MATERIALS PROVIDED below:

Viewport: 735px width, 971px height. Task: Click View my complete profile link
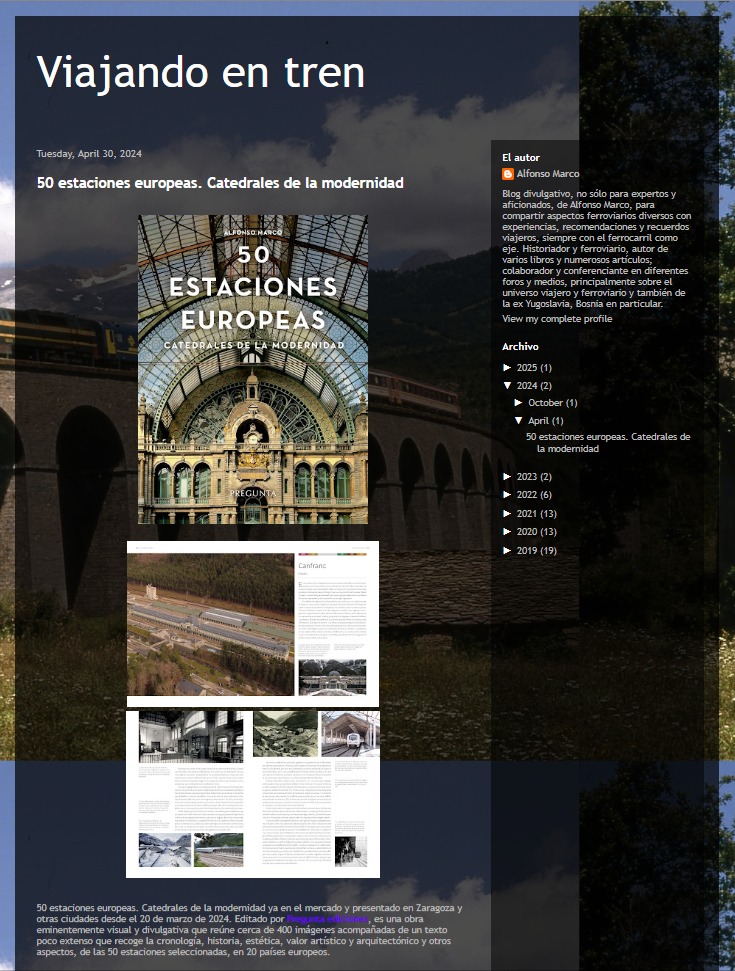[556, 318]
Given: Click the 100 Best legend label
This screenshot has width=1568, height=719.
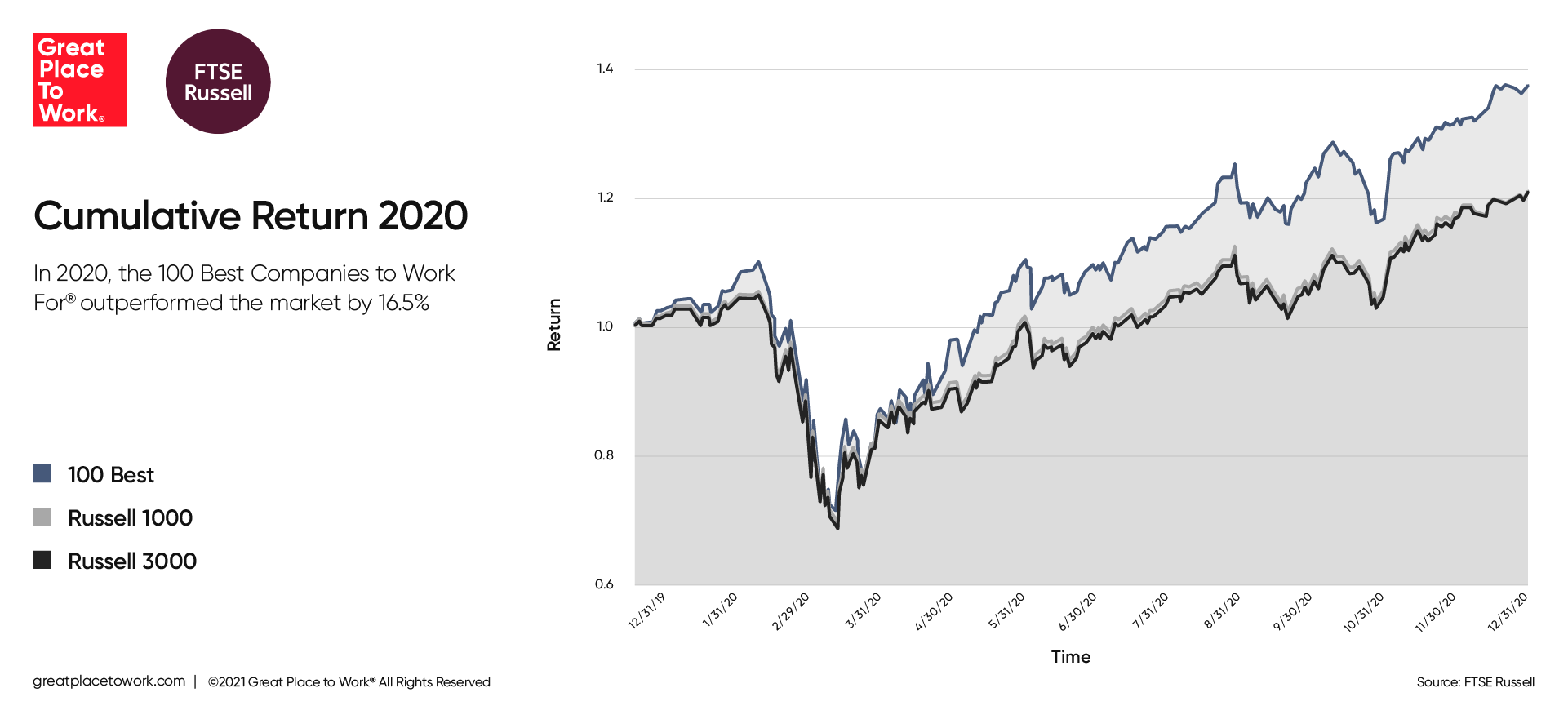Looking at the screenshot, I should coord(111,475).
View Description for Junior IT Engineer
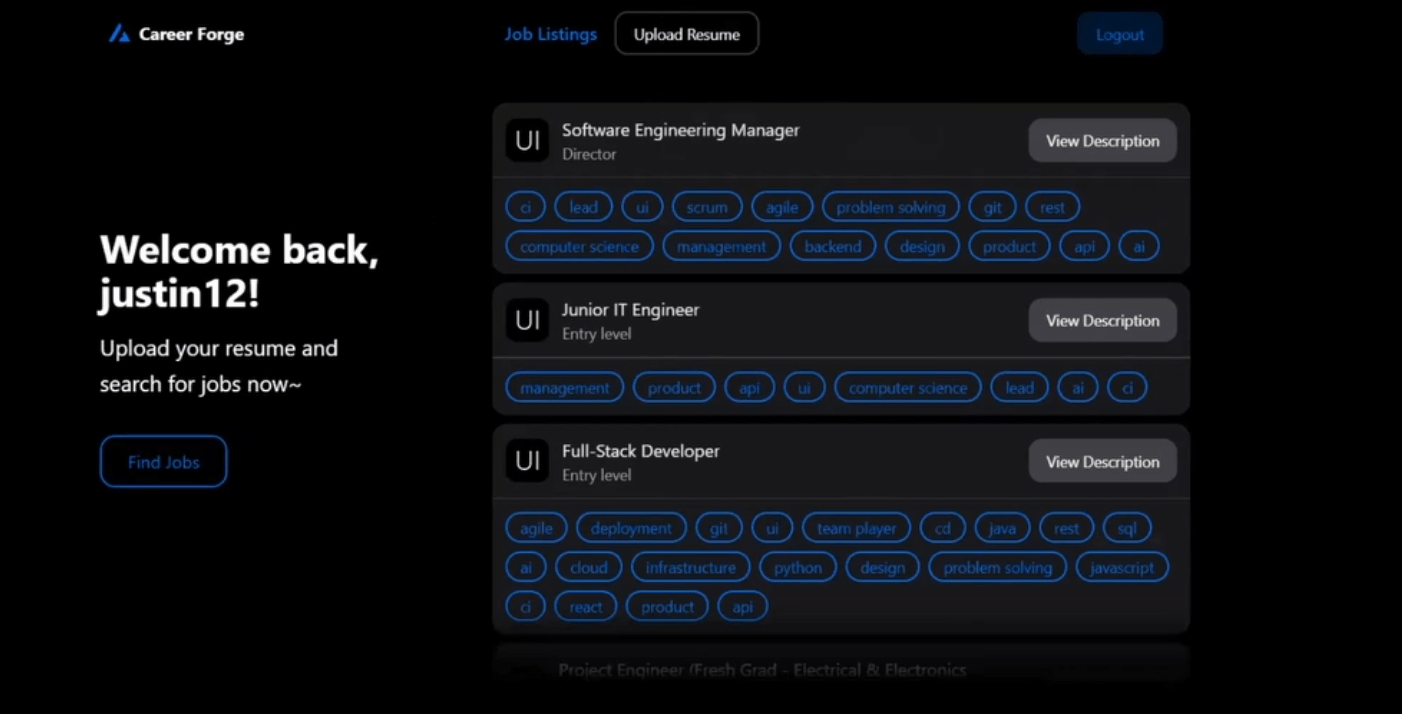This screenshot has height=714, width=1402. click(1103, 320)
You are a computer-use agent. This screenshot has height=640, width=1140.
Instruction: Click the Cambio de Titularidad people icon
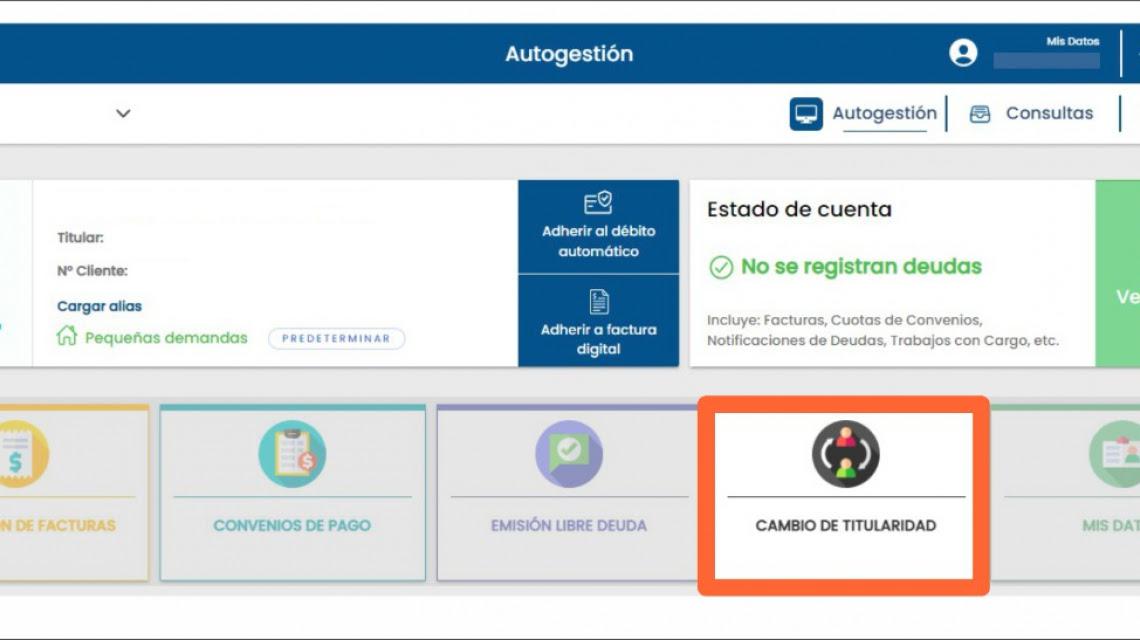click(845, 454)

End of MATERIALS PROVIDED.

Your task is to copy the entries in full and exactly, without any images.

OUTPUT OF THE EXERCISE:
Viewport: 735px width, 971px height. Task: Click View my complete profile link
[556, 318]
Given: Click the 100 Best legend label
This screenshot has width=1568, height=719.
Looking at the screenshot, I should coord(111,475).
View Description for Junior IT Engineer
This screenshot has height=714, width=1402. click(1103, 320)
You are a computer-use agent. This screenshot has height=640, width=1140.
Instruction: Click the Cambio de Titularidad people icon
click(845, 454)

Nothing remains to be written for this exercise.